After the conclusion of the risk-integrated bid event, the company’s cross-functional team needs to select a front runner as the partner of choice. Now Procurement initiates the contracting and negotiation process inclusive of conducting a VeRA. 


The VeRA consists of two aspects. First, there is the backend validation of ERA’s guidelines, guardrails, and requirements or outline of gaps of the same. This step is critical as it offers the opportunity for creating a feedback loop, which creates a learning process.Then, there  is the risk assessment specific to the vendor selected.


There is quite a comprehensive list of risks that need to be assessed as part of the VeRA. These include,  financial risks including credit risk, operational risk such as loss resulting from inadequate or failed internal processes, people, and systems or from external events, compliance risk form a violations of regulations or noncompliance with internal policies, transaction risk (problems with the service or product delivery) and finally reputational risk such as negative public opinion. 

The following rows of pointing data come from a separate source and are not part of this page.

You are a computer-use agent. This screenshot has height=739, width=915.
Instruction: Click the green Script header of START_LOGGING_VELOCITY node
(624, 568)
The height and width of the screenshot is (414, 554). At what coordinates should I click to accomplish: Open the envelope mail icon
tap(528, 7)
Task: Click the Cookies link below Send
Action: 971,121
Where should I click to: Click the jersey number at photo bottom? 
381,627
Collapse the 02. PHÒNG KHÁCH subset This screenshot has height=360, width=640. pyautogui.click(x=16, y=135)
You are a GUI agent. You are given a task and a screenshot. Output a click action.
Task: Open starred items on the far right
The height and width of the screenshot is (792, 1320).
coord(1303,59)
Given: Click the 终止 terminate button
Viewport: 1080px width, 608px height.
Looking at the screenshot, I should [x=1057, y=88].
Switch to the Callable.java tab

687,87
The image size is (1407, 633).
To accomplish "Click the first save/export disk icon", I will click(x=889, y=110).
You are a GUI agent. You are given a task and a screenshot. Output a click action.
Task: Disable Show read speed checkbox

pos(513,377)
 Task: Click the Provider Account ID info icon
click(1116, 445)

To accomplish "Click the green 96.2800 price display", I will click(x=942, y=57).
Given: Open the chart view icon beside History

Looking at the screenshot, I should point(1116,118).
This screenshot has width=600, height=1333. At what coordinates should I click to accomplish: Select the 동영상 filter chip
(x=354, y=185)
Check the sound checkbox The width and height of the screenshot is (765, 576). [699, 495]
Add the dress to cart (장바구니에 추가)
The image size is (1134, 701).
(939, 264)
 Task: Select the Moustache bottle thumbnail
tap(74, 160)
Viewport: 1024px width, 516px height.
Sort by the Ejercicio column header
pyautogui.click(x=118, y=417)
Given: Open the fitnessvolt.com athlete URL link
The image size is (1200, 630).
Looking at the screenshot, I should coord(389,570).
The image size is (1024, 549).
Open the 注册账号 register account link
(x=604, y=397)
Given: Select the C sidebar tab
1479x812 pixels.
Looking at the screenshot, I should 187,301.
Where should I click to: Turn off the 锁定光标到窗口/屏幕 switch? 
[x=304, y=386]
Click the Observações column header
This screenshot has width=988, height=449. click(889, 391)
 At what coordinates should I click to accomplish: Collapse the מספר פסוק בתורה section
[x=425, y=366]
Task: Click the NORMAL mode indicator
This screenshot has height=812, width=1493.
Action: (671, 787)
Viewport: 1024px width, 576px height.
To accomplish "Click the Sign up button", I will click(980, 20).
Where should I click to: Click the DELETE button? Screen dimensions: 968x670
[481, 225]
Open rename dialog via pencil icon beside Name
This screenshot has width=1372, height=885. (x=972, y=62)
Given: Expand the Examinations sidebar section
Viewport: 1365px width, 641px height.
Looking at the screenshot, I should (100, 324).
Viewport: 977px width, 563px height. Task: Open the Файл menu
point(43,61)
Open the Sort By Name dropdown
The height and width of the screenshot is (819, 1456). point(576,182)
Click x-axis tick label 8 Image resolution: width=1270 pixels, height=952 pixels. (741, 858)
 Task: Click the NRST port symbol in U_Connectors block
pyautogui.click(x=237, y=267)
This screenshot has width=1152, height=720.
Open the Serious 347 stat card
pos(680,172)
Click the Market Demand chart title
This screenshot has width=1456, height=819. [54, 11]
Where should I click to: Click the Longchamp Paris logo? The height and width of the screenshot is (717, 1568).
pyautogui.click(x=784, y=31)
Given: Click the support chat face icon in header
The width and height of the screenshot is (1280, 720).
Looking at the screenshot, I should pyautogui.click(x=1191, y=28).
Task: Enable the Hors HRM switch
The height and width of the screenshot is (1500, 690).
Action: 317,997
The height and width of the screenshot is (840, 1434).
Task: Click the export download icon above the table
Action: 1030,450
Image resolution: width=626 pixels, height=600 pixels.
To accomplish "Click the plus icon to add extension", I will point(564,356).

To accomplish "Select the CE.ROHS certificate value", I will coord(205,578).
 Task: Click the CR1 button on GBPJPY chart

In addition to the aforementioned, the ERA will have already assessed the strategic risk (including adverse business decisions or the failure to implement appropriate business decisions) and even country risk (accounting for different legal, political, and geopolitical variances).

At any given time, these risk assessments that are performed as part of the VeRA will vary by a given company’s risk appetite, industry-specific regulations, and criticality of a given engagement.


The Procurement professional should run the VeRA in parallel to the contract negotiations. This negotiation process should be significantly easier because there should be ewer surprises or late uncovering of “deal breakers” or discomforting trade-offs, better leverage and understanding due to market insights from participants’ replies to the the RFx questions, greater clarity as to the intent of the engagement and desired setup due to guidelines, guardrails, and requirements and an incoming understanding as to the contract hurtles resultant from the risk-integrated bid event.


Although no company can protect against all risks, procurement can more proactively discover known risks early and clarify engagements-specific requirements upfront. This intentionally risk-integrated procurement process can drive more expedited contract negotiations as there will be fewer surprises to address by both parties – and that is truly a win-win.